**Задание:**
Посчитайте, в скольких строках данных встречается слово «perform». В ответе укажите только число.

**Исходные данные:**
━━━━━━━━━━━━━━━━

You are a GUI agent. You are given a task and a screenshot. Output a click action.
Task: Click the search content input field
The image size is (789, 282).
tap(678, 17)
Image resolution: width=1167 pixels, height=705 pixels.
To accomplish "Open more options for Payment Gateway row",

━━━━━━━━━━━━━━━━

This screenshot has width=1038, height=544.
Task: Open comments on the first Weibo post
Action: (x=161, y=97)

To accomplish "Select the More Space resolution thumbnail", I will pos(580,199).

━━━━━━━━━━━━━━━━

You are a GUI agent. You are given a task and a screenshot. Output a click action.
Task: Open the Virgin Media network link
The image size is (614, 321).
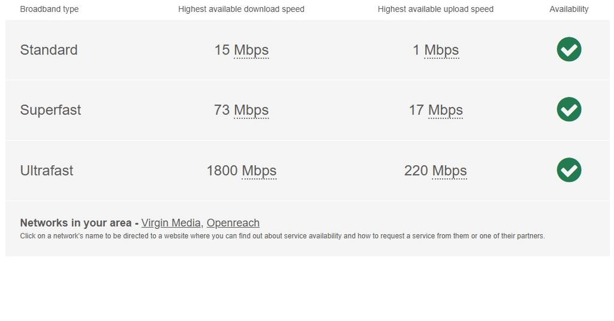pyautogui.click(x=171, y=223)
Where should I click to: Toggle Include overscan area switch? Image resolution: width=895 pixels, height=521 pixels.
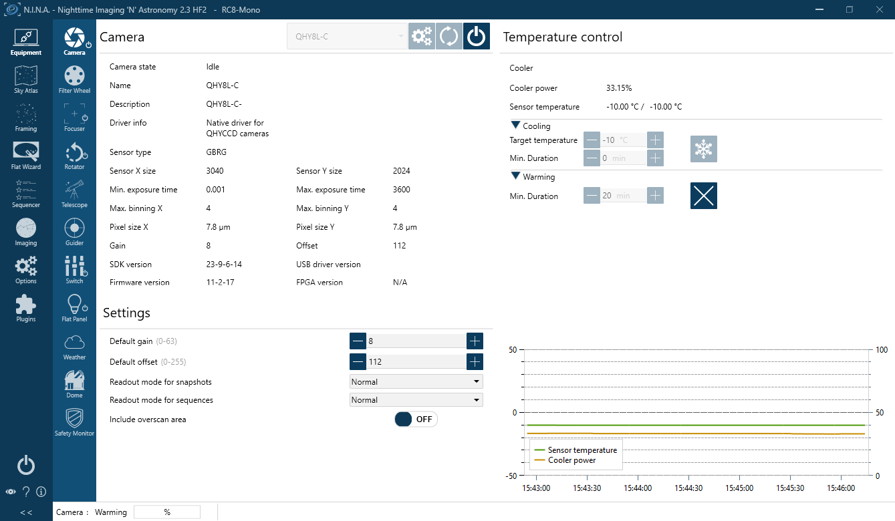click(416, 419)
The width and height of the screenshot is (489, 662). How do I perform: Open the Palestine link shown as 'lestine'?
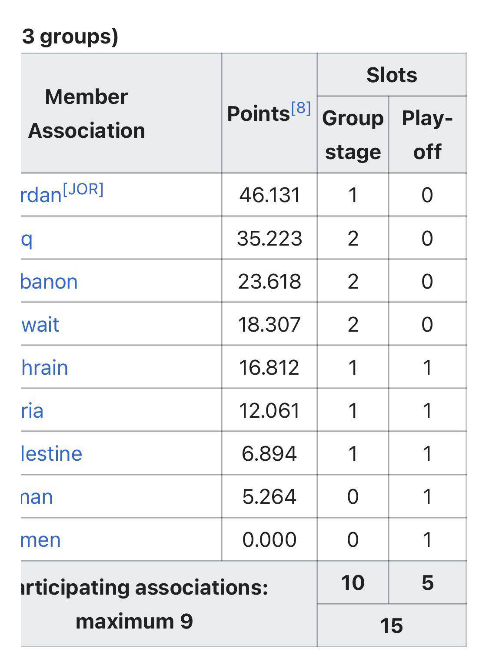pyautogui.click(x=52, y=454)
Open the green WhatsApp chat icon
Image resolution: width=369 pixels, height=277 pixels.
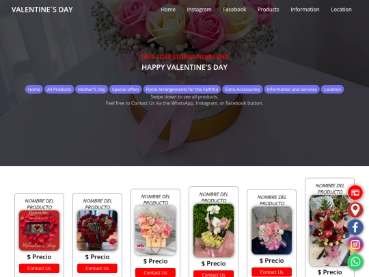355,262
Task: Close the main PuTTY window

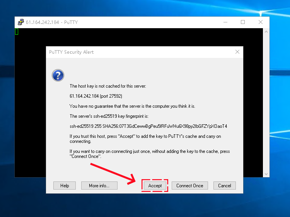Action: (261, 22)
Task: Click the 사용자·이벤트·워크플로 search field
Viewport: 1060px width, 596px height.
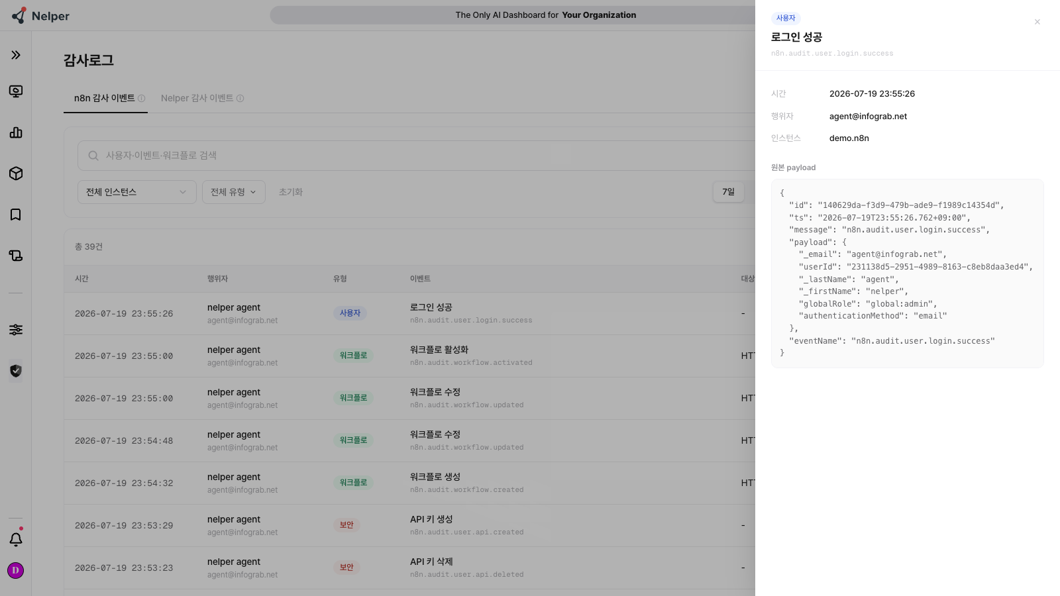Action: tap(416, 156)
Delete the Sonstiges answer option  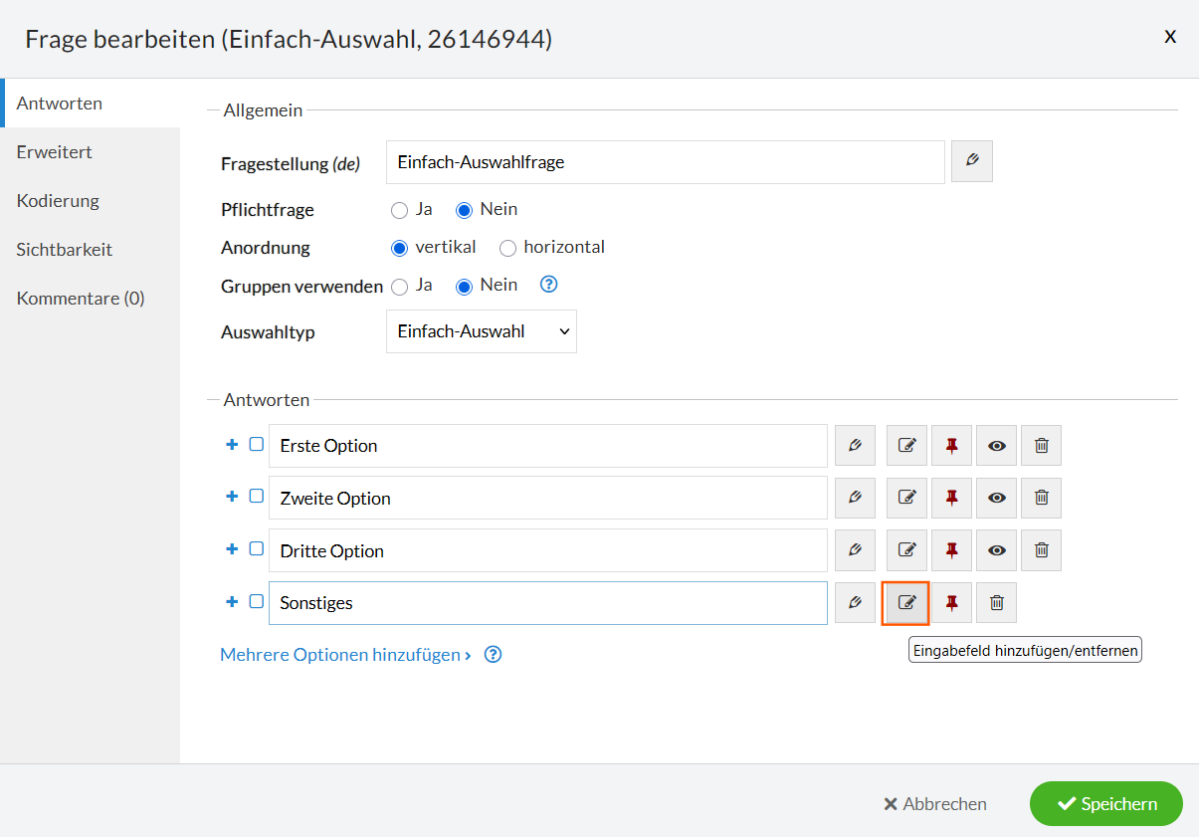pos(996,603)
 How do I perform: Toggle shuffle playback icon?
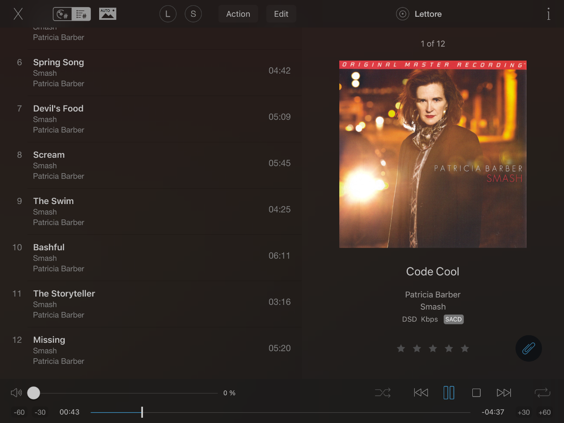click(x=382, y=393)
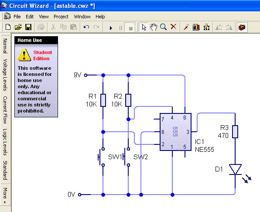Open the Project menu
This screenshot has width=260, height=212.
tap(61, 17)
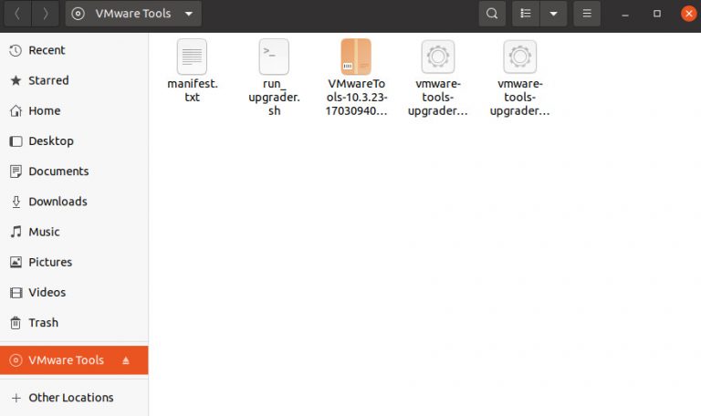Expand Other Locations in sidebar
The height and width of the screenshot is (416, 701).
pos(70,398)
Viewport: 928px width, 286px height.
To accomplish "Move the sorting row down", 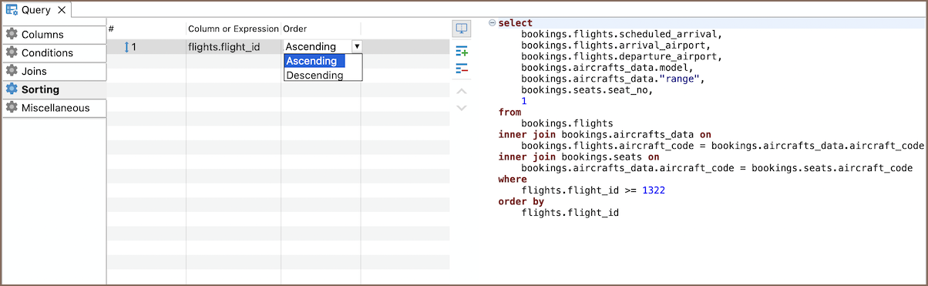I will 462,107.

━━━━━━━━━━━━━━━━

**Ответ к заданию:**
2